### Task material ###

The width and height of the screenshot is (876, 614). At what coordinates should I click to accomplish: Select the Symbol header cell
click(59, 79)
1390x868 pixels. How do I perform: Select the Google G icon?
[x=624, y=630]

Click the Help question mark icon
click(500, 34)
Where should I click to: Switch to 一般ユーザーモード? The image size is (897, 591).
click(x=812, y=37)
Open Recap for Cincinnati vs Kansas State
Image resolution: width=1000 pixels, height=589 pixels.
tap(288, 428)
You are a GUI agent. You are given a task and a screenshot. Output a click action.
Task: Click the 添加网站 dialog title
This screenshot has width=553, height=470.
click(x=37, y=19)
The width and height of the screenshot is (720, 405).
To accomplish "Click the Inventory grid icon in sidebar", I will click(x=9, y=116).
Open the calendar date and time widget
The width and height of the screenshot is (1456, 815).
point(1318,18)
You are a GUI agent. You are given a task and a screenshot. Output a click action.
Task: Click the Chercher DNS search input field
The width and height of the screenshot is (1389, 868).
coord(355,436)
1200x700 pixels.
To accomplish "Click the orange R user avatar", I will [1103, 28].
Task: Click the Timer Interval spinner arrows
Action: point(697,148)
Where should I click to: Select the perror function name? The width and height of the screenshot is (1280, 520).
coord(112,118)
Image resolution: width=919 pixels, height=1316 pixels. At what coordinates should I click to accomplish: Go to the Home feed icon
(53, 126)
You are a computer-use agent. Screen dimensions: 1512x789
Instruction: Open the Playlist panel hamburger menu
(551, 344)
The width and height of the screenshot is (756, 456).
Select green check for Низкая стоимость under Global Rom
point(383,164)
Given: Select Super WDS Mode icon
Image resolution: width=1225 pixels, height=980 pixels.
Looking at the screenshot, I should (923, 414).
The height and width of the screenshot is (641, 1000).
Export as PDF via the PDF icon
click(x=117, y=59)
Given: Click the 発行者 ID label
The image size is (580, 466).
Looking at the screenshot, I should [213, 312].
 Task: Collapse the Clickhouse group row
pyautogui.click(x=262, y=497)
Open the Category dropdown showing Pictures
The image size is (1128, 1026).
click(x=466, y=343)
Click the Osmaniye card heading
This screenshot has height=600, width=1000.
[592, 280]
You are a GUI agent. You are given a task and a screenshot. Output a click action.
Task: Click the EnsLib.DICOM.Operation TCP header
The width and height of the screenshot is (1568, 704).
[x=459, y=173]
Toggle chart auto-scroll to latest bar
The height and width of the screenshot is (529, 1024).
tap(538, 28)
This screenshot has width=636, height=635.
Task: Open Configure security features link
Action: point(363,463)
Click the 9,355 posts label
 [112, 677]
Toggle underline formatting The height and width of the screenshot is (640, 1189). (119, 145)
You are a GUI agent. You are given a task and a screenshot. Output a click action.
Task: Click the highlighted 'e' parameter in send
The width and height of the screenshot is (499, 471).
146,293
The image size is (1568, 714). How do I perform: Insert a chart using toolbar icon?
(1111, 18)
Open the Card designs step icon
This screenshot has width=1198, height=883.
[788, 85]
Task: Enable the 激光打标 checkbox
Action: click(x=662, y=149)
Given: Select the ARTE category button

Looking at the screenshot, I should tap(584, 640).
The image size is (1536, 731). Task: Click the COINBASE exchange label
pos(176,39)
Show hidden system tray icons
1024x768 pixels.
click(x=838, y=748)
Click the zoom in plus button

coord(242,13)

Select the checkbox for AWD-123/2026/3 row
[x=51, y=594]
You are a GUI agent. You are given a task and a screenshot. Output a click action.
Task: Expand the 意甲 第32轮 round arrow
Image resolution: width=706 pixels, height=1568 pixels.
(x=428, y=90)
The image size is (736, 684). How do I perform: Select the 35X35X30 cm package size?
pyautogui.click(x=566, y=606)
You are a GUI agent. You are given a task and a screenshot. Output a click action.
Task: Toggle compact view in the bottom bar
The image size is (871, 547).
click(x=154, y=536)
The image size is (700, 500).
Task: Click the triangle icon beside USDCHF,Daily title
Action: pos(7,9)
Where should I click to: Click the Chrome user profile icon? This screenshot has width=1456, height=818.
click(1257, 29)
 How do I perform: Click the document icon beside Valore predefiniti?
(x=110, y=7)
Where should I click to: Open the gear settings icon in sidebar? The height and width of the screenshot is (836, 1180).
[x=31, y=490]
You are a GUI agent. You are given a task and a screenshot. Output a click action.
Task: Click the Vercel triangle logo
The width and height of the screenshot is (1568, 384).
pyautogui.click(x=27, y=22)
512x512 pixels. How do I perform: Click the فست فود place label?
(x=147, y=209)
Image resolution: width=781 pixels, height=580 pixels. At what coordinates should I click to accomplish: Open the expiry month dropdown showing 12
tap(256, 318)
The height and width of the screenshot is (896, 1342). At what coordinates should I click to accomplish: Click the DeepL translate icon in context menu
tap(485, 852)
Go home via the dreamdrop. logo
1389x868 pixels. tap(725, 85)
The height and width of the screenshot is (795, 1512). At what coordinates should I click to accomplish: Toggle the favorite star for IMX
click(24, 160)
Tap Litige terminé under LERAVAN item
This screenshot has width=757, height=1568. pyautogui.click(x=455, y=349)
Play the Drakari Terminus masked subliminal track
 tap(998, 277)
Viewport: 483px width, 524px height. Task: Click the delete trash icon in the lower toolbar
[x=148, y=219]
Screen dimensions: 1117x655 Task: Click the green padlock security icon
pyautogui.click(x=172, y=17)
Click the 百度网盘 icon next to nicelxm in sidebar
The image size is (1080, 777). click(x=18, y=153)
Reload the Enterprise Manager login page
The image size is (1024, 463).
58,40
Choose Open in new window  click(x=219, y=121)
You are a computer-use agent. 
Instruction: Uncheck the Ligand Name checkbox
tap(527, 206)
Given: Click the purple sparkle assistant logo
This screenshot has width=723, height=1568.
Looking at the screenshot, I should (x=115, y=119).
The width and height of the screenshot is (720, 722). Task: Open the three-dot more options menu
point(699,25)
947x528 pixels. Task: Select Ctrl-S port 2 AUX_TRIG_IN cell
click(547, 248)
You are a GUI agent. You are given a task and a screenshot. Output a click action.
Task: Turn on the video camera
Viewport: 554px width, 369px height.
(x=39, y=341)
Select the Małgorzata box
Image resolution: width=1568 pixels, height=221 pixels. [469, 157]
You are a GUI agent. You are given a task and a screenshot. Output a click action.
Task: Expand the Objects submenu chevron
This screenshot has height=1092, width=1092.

###

* Task objective *
In the records above, find each line with the word "computer" and copy it.

* Task response *
You are a computer-use agent. Screen dimensions: 1512x789
You are a computer-use agent. 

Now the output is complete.